Mélissa : « Je pense que les approches de l’improvisation, en musique et en danse, se ressemblent beaucoup. C’est aussi très technique d’improviser en danse. Ce n’est pas juste du lâcher prise. Comme je le disais, chaque matin, on se retrouve et on fait nos gammes chacun de notre côté, Clément à la batterie, moi je fais mes steps, puis on peut improviser ensemble. Je pense que c’est ça qu’on aime l’un et l’autre, c’est qu’on a des territoires différents, mais avec un vocabulaire commun. »

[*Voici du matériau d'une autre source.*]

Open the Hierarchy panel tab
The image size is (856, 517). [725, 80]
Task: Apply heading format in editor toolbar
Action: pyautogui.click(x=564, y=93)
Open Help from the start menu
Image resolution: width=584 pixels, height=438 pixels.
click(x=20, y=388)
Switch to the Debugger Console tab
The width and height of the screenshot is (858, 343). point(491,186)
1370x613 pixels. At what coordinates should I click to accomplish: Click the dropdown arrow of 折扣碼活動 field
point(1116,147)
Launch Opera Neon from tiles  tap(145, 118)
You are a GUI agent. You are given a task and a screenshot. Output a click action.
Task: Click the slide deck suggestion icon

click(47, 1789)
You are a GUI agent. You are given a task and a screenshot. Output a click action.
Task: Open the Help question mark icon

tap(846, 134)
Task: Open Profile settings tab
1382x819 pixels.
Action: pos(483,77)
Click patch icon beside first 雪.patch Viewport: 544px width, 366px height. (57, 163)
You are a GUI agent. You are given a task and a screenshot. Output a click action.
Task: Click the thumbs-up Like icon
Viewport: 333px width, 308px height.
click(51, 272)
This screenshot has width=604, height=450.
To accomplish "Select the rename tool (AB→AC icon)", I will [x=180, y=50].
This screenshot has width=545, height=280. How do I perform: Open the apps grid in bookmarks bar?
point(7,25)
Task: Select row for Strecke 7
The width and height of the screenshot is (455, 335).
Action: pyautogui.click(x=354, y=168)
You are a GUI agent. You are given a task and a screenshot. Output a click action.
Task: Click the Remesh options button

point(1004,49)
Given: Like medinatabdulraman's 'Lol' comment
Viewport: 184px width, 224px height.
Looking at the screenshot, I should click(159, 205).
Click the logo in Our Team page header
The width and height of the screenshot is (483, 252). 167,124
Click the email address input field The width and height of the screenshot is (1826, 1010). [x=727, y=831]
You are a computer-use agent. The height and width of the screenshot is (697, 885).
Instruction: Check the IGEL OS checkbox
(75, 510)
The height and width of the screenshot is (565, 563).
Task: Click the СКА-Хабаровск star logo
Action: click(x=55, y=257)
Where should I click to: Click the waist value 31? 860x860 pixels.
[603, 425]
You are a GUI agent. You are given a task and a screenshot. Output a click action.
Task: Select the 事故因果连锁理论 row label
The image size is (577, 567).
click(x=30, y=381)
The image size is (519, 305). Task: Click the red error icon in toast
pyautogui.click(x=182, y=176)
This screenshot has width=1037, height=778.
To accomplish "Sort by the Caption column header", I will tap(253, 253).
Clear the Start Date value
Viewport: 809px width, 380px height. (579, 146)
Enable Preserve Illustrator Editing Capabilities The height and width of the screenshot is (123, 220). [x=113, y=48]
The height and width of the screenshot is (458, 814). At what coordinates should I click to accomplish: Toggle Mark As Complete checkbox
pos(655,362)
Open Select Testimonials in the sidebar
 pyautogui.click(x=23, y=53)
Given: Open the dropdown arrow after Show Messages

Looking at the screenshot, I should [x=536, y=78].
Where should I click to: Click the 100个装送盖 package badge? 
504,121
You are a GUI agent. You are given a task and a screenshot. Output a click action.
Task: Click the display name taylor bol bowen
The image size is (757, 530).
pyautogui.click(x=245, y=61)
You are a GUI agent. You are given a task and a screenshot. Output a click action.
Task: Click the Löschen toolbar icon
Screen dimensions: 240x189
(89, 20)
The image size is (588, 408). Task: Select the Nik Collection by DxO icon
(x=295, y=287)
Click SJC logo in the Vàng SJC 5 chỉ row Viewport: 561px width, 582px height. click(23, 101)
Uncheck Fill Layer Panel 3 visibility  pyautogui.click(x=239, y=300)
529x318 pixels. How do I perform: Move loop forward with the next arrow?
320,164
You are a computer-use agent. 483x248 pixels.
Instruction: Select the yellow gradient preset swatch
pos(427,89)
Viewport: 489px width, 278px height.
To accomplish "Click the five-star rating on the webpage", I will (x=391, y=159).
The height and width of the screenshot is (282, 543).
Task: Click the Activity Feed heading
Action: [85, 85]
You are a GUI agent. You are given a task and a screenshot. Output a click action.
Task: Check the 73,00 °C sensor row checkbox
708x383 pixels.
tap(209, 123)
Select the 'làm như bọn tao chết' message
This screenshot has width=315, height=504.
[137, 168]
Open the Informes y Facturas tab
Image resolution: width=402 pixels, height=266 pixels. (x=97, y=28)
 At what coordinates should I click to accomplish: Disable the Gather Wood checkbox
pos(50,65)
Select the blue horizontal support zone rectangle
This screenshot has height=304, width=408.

Clément : « Et on a aussi vraiment appris à s’écouter l’une et l’autre, dans le sens où plus on répète, plus je suis conscient de ses mouvements et de sa manière d’improviser et de raconter ses personnages. Et inversement, plus elle joue avec moi, plus elle a l’habitude d’entendre mes sons. Et à force de travailler, on arrive à improviser en ayant un déroulé dans la performance. Avec, comme Mélissa le disait avant, des rendez-vous, des personnages ainsi que des lieux dans l’espace qu’on va explorer. »

Mélissa : « Ça ne concerne pas l’impro, mais je voulais aussi dire que pour ce projet, on a vite pris le vocabulaire de la musique. Moi, j’aime bien dire qu’on va faire un gig [terme anglais signifiant “concert”], ou qu’on fait un soundcheck [le réglage du son avant un concert], mais pour le corps et la batterie, parce que c’est un vocabulaire dont je n’ai pas l’habitude. C’est pour ça que Down, j’appelle ça un “concert performatif”. Ça s’inscrit vraiment dans le domaine de la musique, avec les mêmes codes, et il y a la performance en plus. »

Concernant votre programmation aux Trans Musicales, que pensez-vous du fait de jouer au milieu de la nuit, dans un espace comme celui du Parc Expo où les publics déambulent entre les quatre scènes ?

Clément : « Personnellement, j’ai des bonnes sensations, justement parce que c’est un contexte assez particulier. Et je crois aussi qu’avec ce projet, on aime bien être un petit peu lâché·es au milieu d’une foule à 23 heures. Personne ne s’attend à ce qu’on soit là, et nous, on a le feu de Dieu et on va tout donner [rires]. Ça, c’est assez excitant et réjouissant, je trouve. Et c’est vrai que pour moi, jouer au Trans, c’était un rêve de gosse. Quand j’étais petit, je lisais plein de magazines de musique comme Noise, et je voyais bien que les Trans Musicales, c’était vraiment La Mecque. Je ne pensais jamais y jouer un jour. Et j’ajouterais que des fois, c’est même un peu plus fou de jouer dans des lieux qui ne sont pas dédiés à la danse, parce que dans les festivals de musique, les gens dansent, ils crient, ils bougent. Il y a moins cette idée de « on a acheté notre billet, on vient voir une performance, on analyse, on tousse pas trop fort, on bouge pas trop la tête, même si on a adoré ». Je pense que ça va bien marcher. Et puis, Mélissa et moi, on essaie toujours un petit peu de s’allumer” : des fois,  je suis l’alcool, et elle, l’allumette ; et des fois c’est l’inverse. Avec le public, ça peut faire un mélange explosif… »

Mélissa Guex et Clément Grin présentent Down’ dans les Halls 4 et 5 du Parc Expo du jeudi 7 au samedi 9 décembre, dans le cadre des 45es Trans Musicales.